How to complete this task
Begin at the line containing "The height and width of the screenshot is (1135, 2048)." and restate it and each line after it exactly, up to and including the last line below. Leave pictures out.

Records excerpted from a collection
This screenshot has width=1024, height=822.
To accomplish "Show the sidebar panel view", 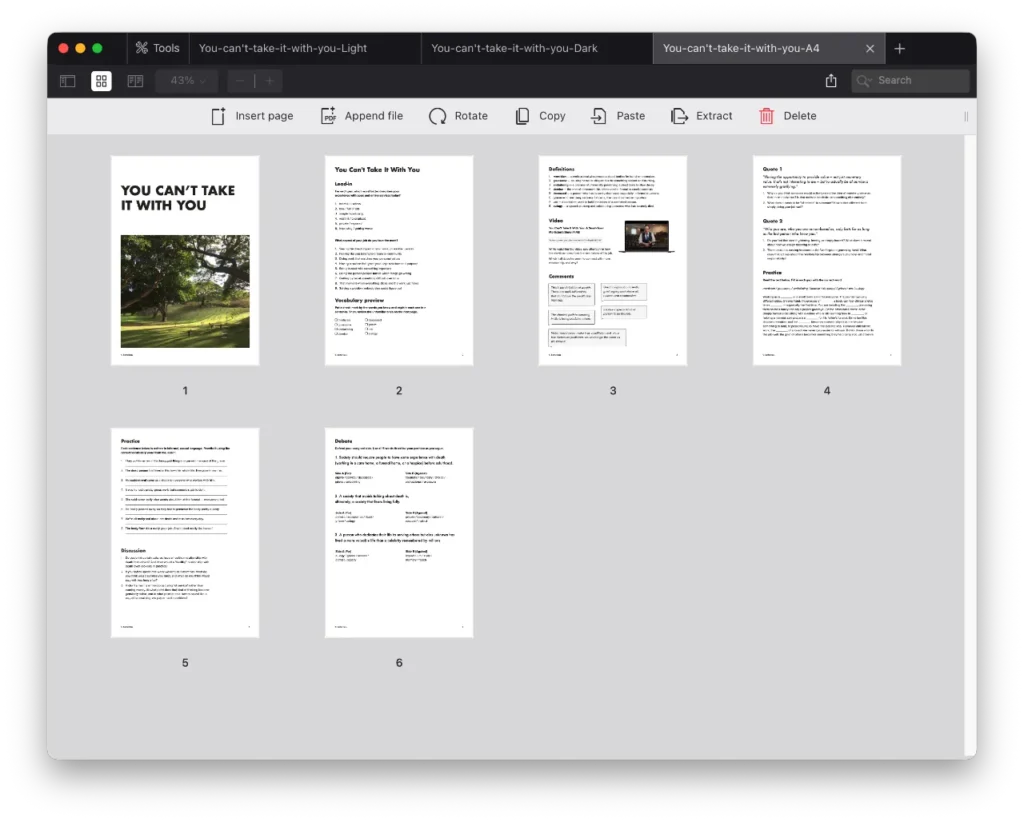I will click(68, 81).
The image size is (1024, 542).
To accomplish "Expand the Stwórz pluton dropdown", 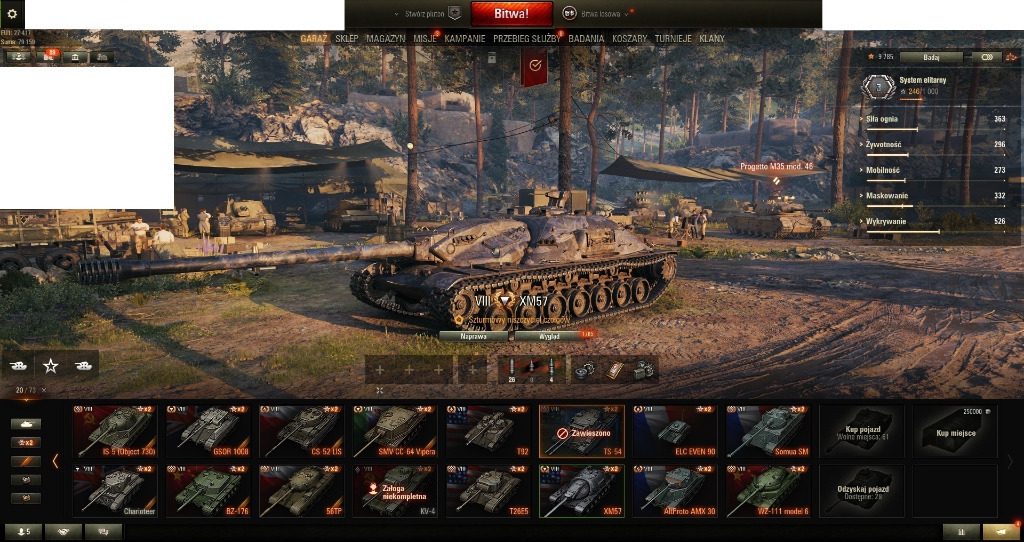I will [427, 13].
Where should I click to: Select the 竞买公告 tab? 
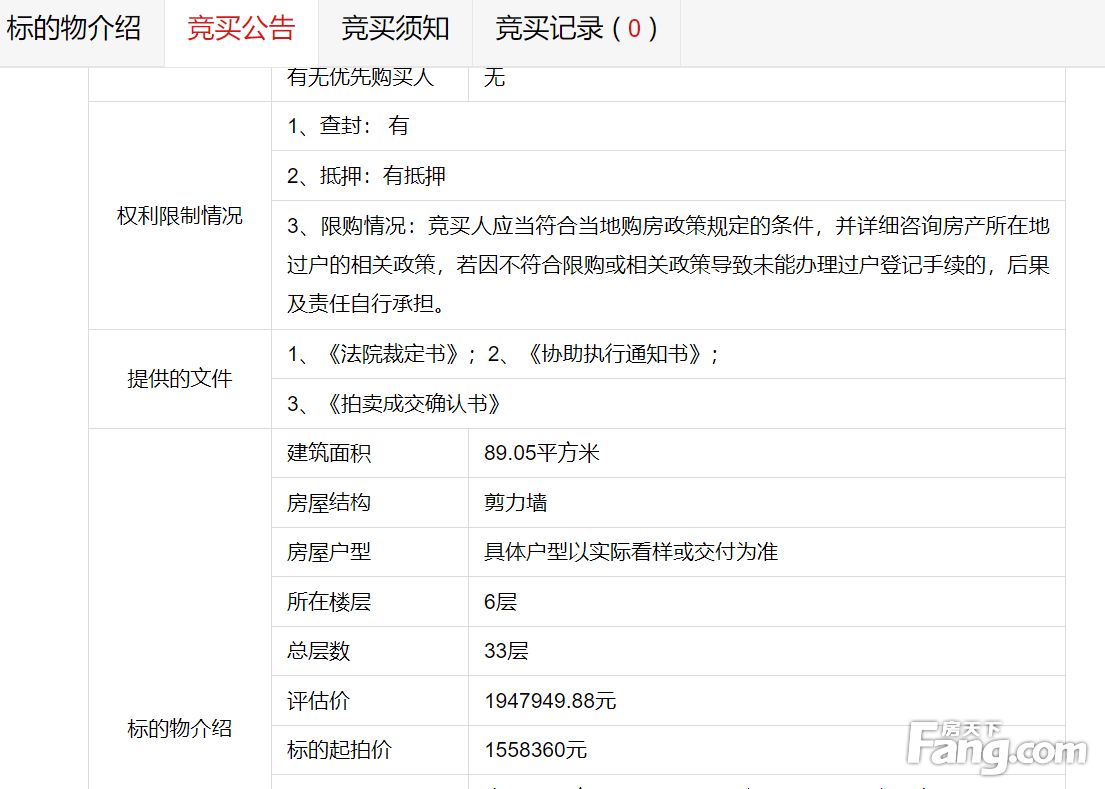241,29
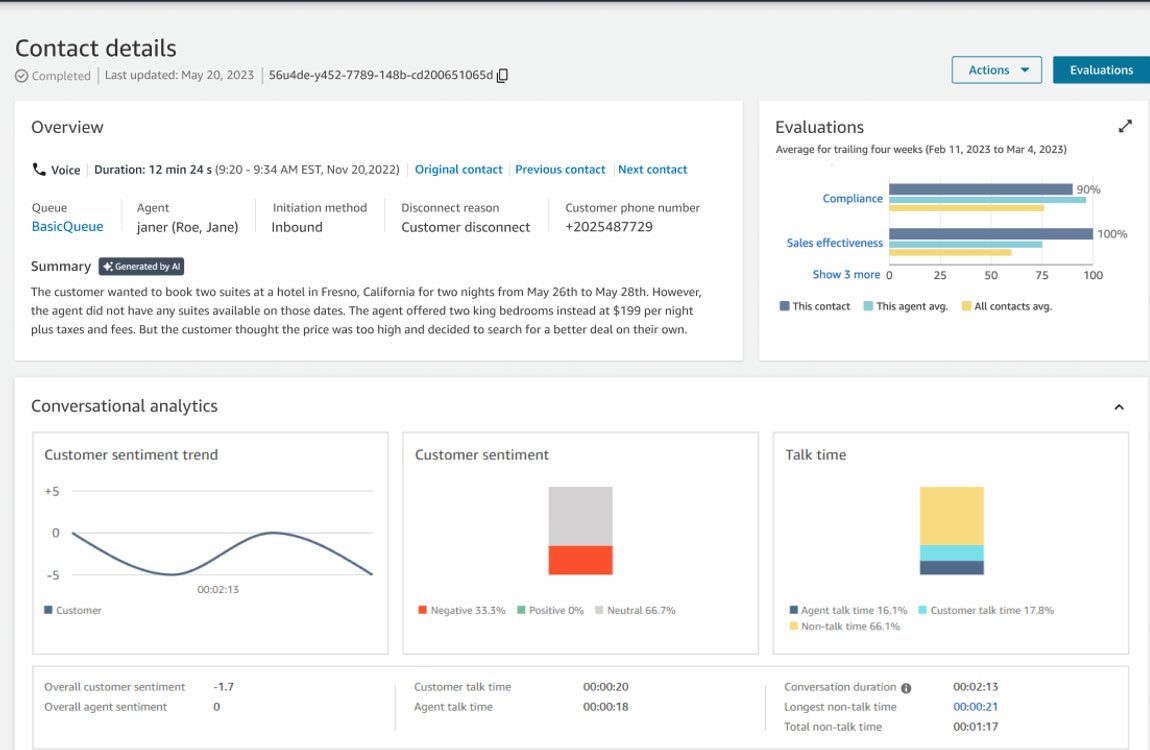
Task: Open the BasicQueue link
Action: point(66,226)
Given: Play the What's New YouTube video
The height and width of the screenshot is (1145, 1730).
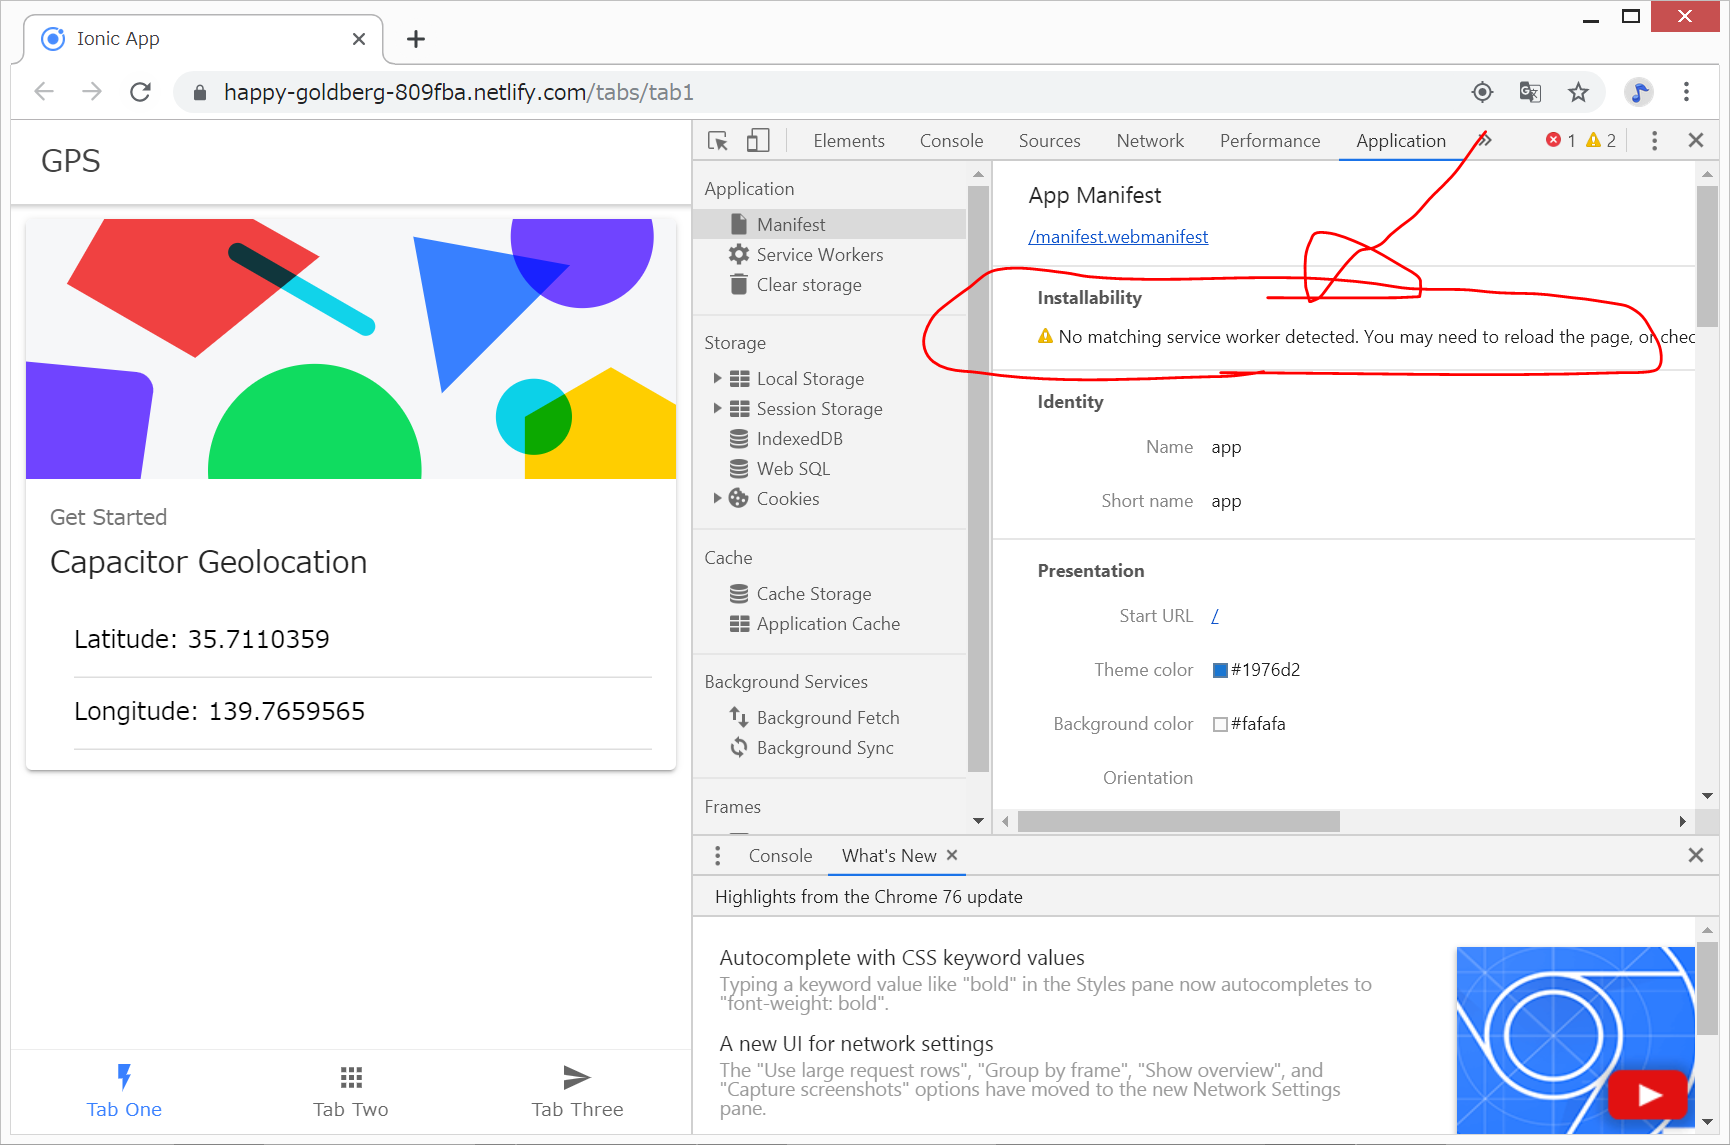Looking at the screenshot, I should click(x=1647, y=1095).
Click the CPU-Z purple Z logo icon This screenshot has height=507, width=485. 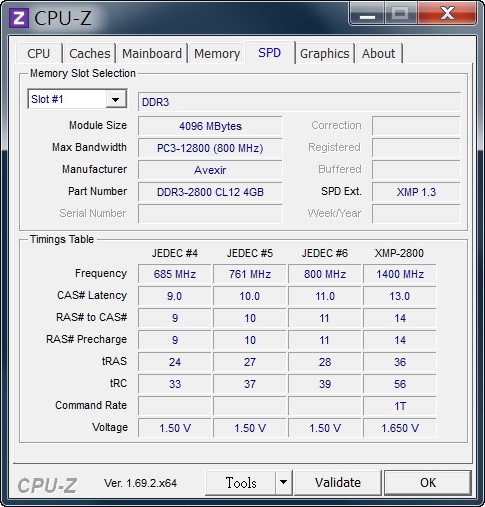(x=18, y=18)
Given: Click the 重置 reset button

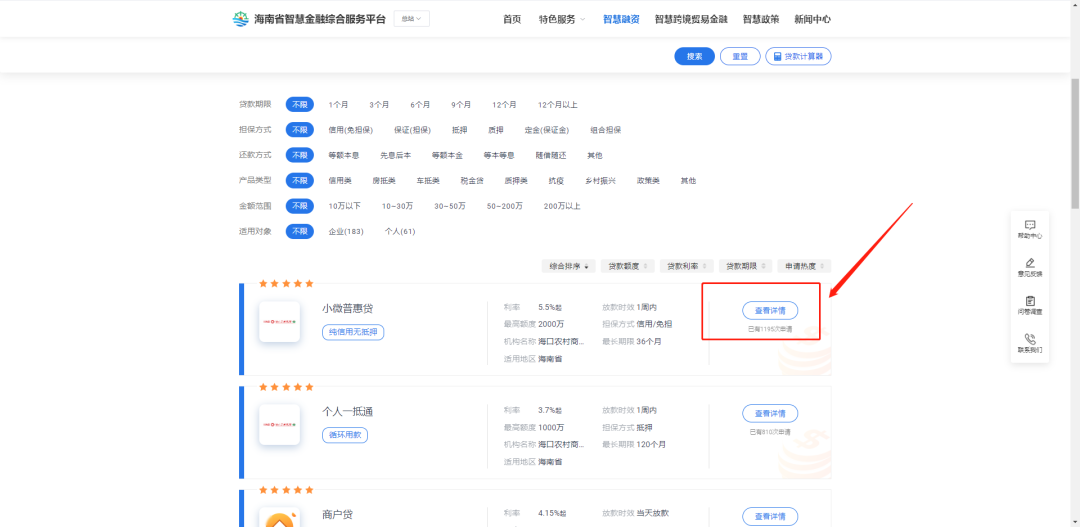Looking at the screenshot, I should pos(739,57).
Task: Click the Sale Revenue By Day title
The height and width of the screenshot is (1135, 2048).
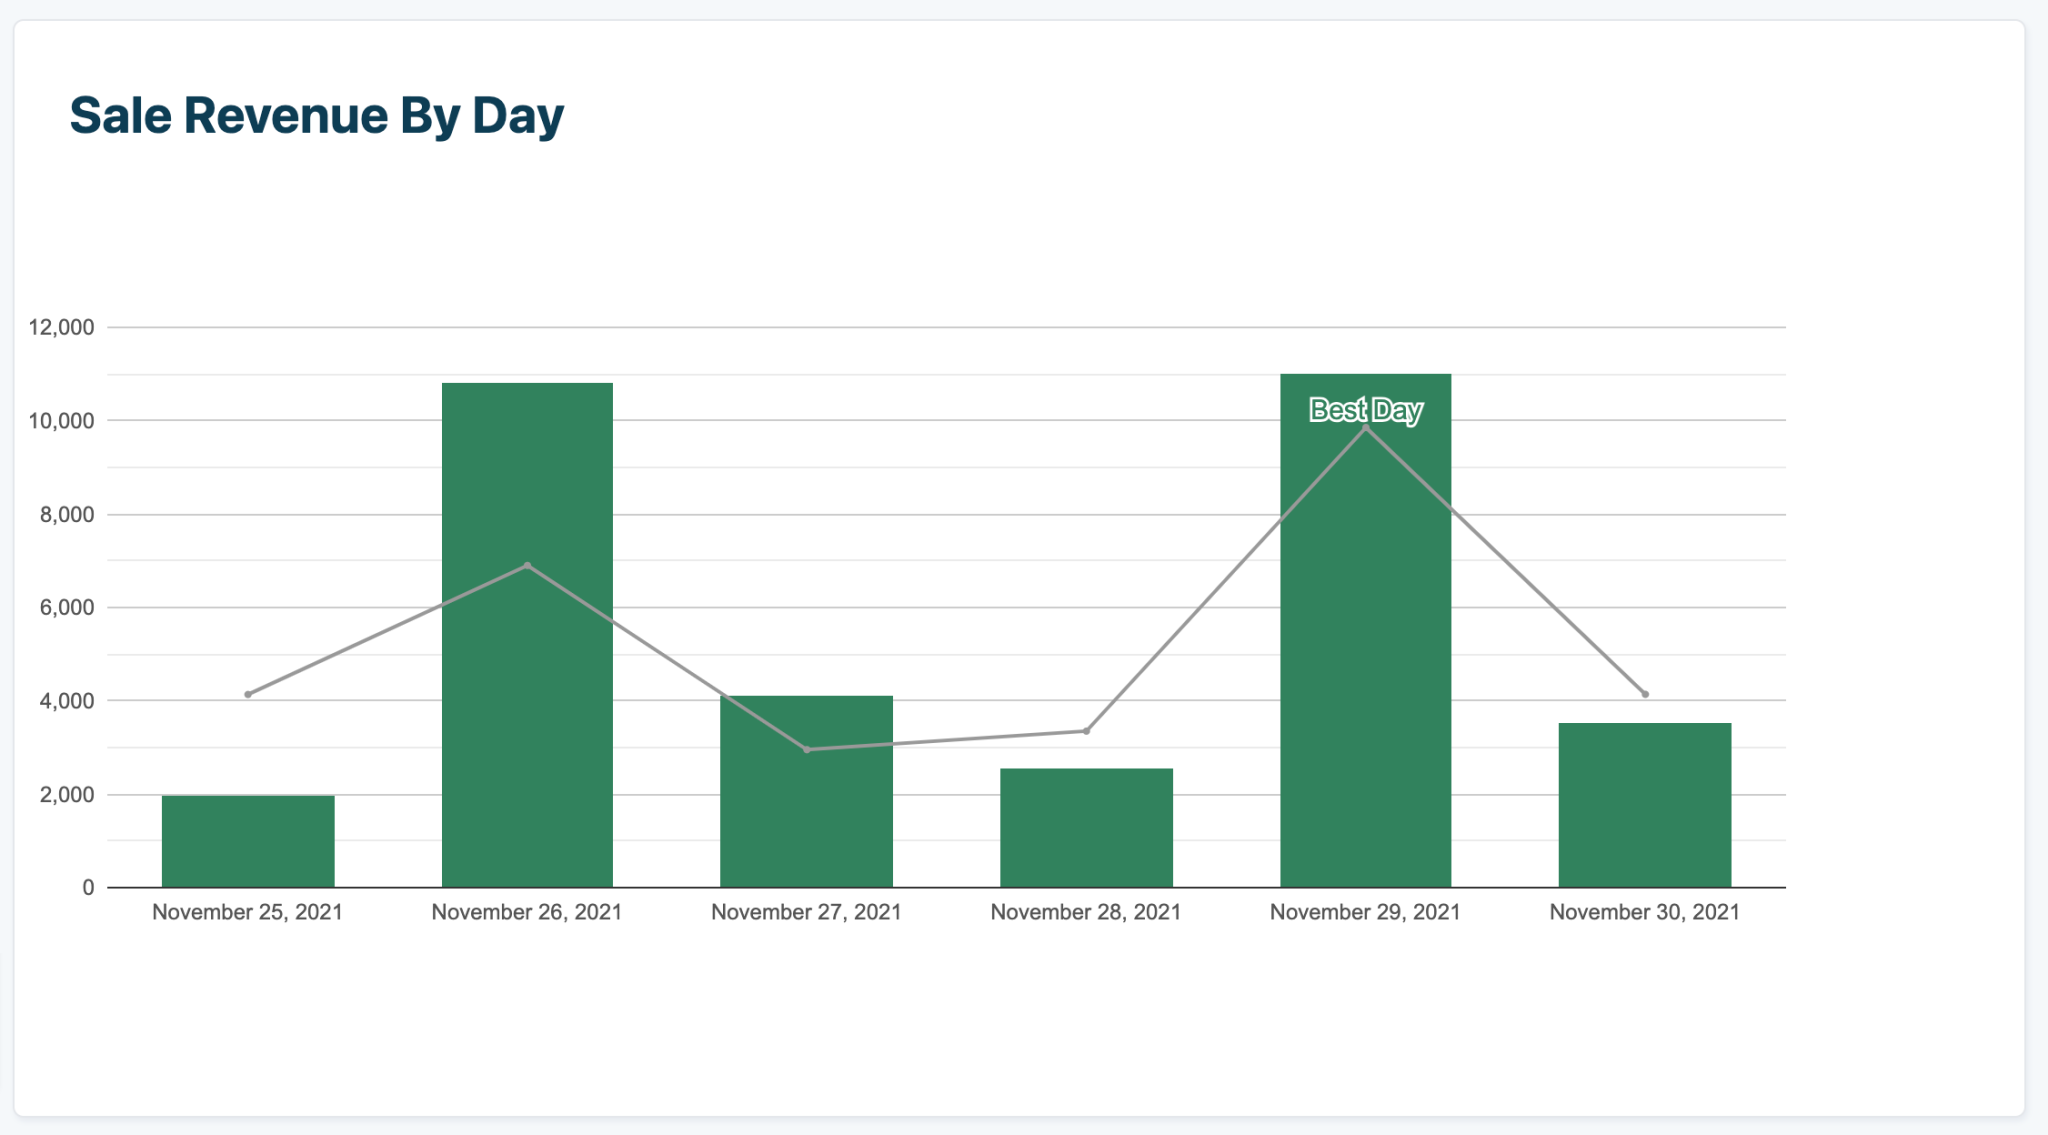Action: click(317, 116)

Reply
The height and width of the screenshot is (1135, 2048).
Action: click(317, 116)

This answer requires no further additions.